In either case, you would be dead before you finished mourning.  I don't think I've overestimated the numbers here.  But even if I have, you'd still be mourning these people in these big tragedies if I wanted you to mourn each person for one day.

Is it *THAT* HARD TO SEE what I'm getting at?



> *Maybe you should re-read your posts. You argue about the importance of other great tragedies and the people lost in them as if they mean something to you, but you don't want this resent tragedy to cause you any inconvenience. So what is it? Are you so sensitive that we just can't comprehend it, or so self involved that you can handle missing you programing?*



As I said above, I don't think it's that hard to see what I'm getting at.  Maybe I'm one of the only people who think that we should move on; fine.  But my argument is not insensitive.


----------



## RacerX (Feb 9, 2002)

So, is it me or did your response look like you didn't even read my post. The point of the matter is that this is here and now. When my grandfather died, I had a hard time _moving on_, it took me almost a year to get past it (almost as long as it took to watch him die). Your hurry to move on is insensitive, there is no way of spinning it other wise. I can tell you for a fact that the bombings of both Hiroshima and Nagasaki have had a larger effect in my life than in yours (unless a documentary about it interrupted the Simpsons one night). You can't expect anyone to take your completely false caring about the Holocaust and both Hiroshima and Nagasaki as being an excuse for not caring about the events of Sept. 11. You can't even seem to fake caring for those other events, so why bring them up? And if you are going to continue to, at least do a better job showing some feeling about them (they are your argument here after all) than you have up to now.


----------



## edX (Feb 10, 2002)

1st a small clarrification. i was born on an anniversary of nagasaki. Jerry Garcia died on my birthday. and i wish i had been watching pbs that day. i still miss Jerry.  

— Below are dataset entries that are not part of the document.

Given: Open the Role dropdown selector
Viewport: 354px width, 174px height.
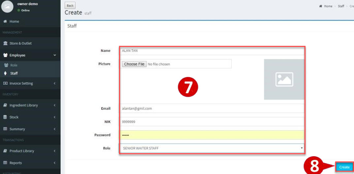Looking at the screenshot, I should point(211,148).
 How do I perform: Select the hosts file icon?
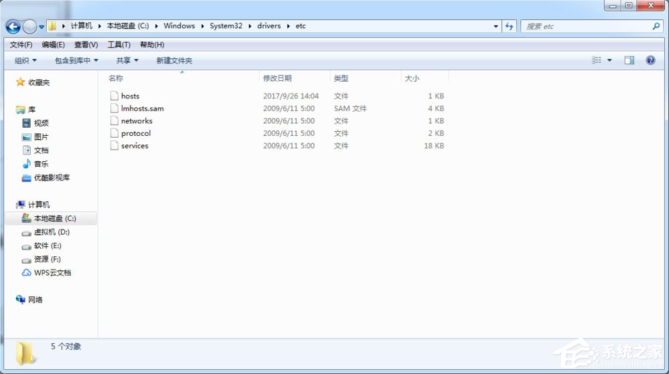coord(114,96)
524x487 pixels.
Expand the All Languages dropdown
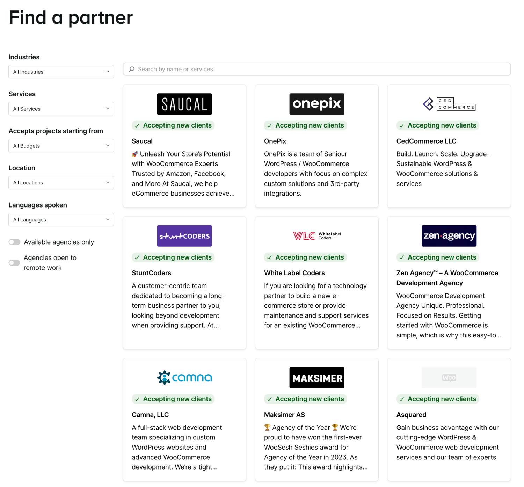click(61, 220)
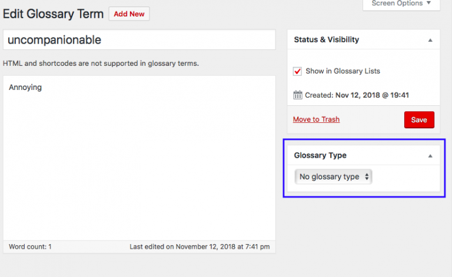
Task: Save the glossary term
Action: click(419, 120)
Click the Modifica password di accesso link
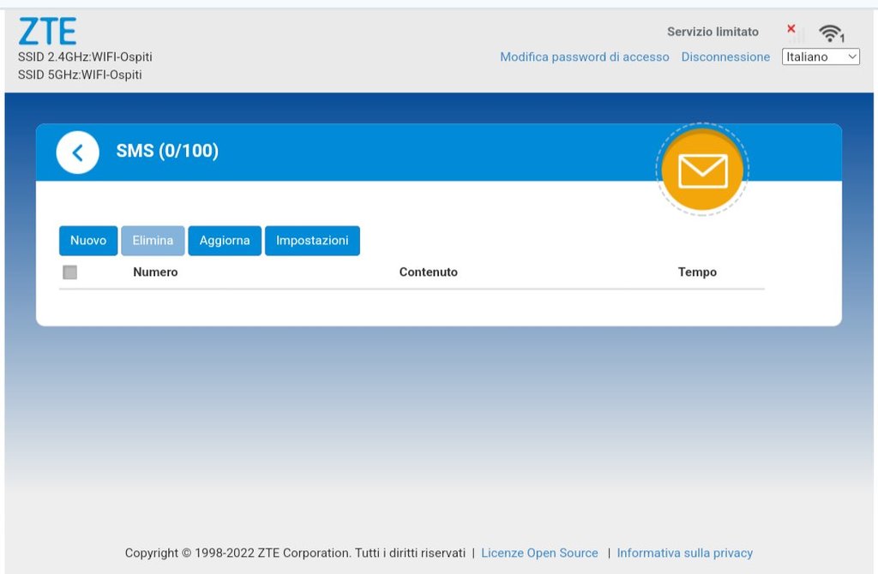Image resolution: width=878 pixels, height=574 pixels. tap(585, 57)
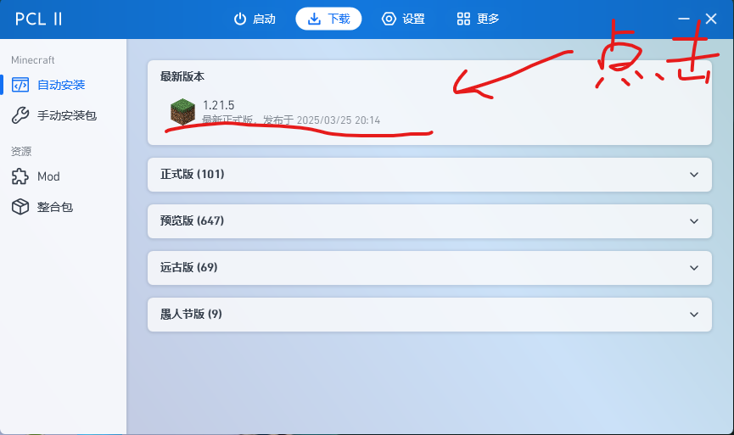Image resolution: width=734 pixels, height=435 pixels.
Task: Select the 1.21.5 latest version entry
Action: click(x=429, y=112)
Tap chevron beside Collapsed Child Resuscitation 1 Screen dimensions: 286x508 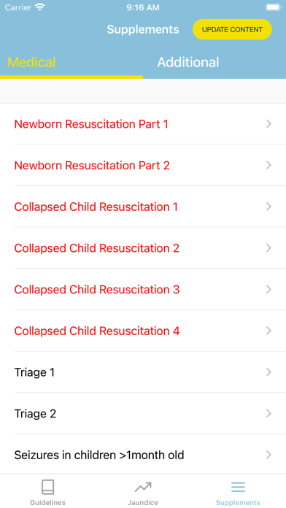point(268,207)
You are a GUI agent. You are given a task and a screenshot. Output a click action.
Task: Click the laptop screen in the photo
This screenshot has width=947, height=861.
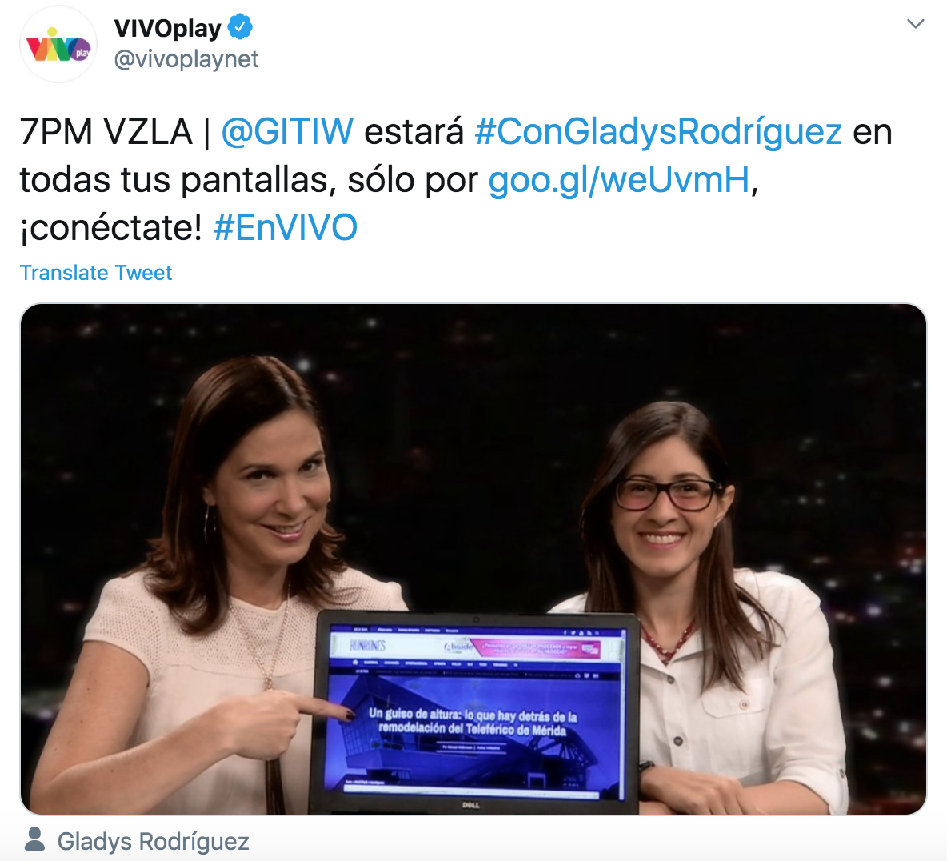point(477,711)
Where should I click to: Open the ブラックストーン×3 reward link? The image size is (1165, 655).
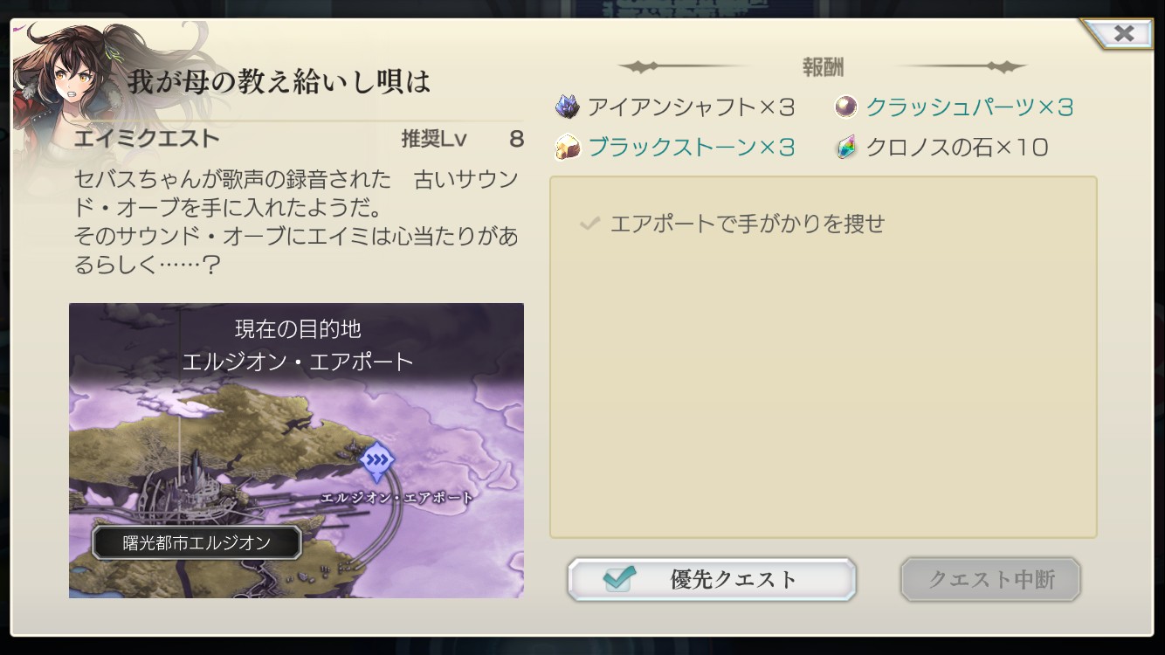click(x=691, y=147)
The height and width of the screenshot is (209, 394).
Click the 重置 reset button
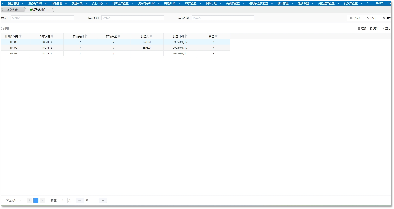tap(371, 18)
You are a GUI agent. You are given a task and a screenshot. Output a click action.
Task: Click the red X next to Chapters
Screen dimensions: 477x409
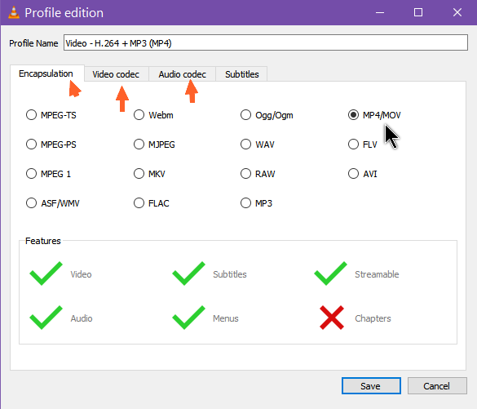tap(332, 318)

now where to begin. i don't really agree with anyone here or disagree with anyone either. from where i sit, all have said some things that make sense and some that don't. 

so i'll just start with the whole idea of healing. first of all, this idea of moving on is a particularly industrial development. Our times of facing grief have grown shorter and shorter. In rural parts of Greece (ironically enough), death rituals and mourning for the dead are carried out for five years after the passing.  in the large cities of the world, we are often lucky if we get a week off after someone close dies. We see people on TV who insist they need to work thru it (literally go on working as if nothing had happened).
But who really knows how long it takes any particular person to heal from tragedy? And how can we know what it will take for us to heal? We all carry different things with us over our lives. some things that we have never really healed from. and the biggest reason for this is because we either chose or were forced to 'move on' before we had dealt with them fully. before we had come to understand and resolve them. and the biggest reason for wanting to 'move on'is fear of facing the truths behind the pain. it is easier to remain numb ( a state of supressing conflicting emotions) than to sort out all the things that might reveal pain.
I could start quoting grief theories here that would give empirical basis for this idea, but i'm not publishing a paper here. but i would ask everyone to take a moment to look inside yourselves and determine where your pain lies. perhaps it has nothing to do with the olympics or sept 11. chances are these things have only tapped into emotions you attempted to bury long before that. or perhaps you have been truly traumatized by the events of sept 11. and the fear that goes with it doesn't go away just because Bush is chasing "evildoers".  Maybe wanting the world to return to normal is just another way to express a fear that it never will. 
i don't think the world has ever been the same since nagasaki. and i think my parents dealt with their fears of that in different ways. but i don't think any of us can say that we have no reason to fear nuclear war. now we have terrorists who seem not to value human life. we are once again faced by a threat that we cannot control. and cannot predict when and how it will strike. 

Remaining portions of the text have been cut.